Most of the time, aphid infestations are easily detected. Though small (normally about ¼ inch long), aphids are easily visible and can be seen crawling on the tips of your rose’s most recent growth. They suck vital juices from the rose causing it to weaken.
If you’ve spotted aphids on your roses, this article will give you 7 methods for managing them. I’ll also tell you what not to do! Soon, you’ll kiss these critters goodbye for the season.
About Aphids
Though there are about 250 different species of aphids that feed on crops and ornamental plants, most of those you see on roses will be the Rose Aphid or Macrosiphum Rosae. These aphids are large enough to see, pear-shaped, usually light green (though sometimes pinkish or brown), and produce several generations in one season.
The first generation of aphids can produce asexually and give birth to live young, while later in the fall they reproduce via mating and egg-laying. Once conditions become overcrowded, they can produce wings, enabling them to travel to a new plant.

## Exercise data
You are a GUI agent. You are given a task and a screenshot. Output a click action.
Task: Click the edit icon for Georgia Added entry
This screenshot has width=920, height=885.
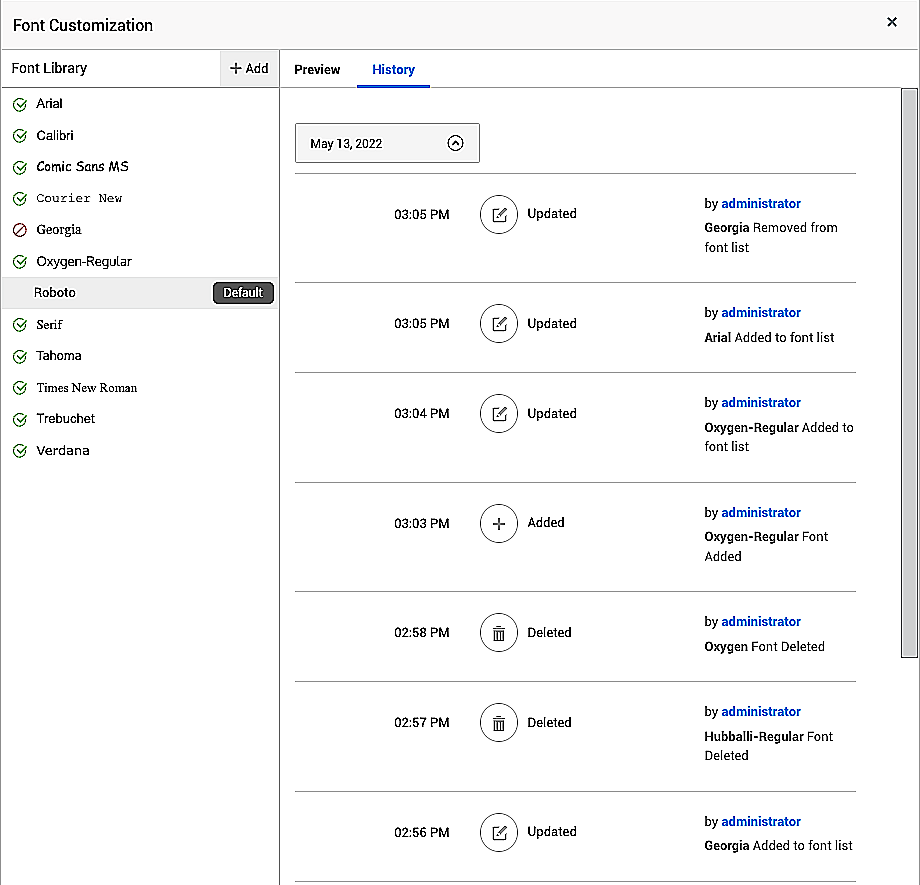498,832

## Instructions to follow
List every color the aphids text gives for the Rose Aphid. The material has no connection to the text on aphids.

## Result for this task
Light green, pinkish, brown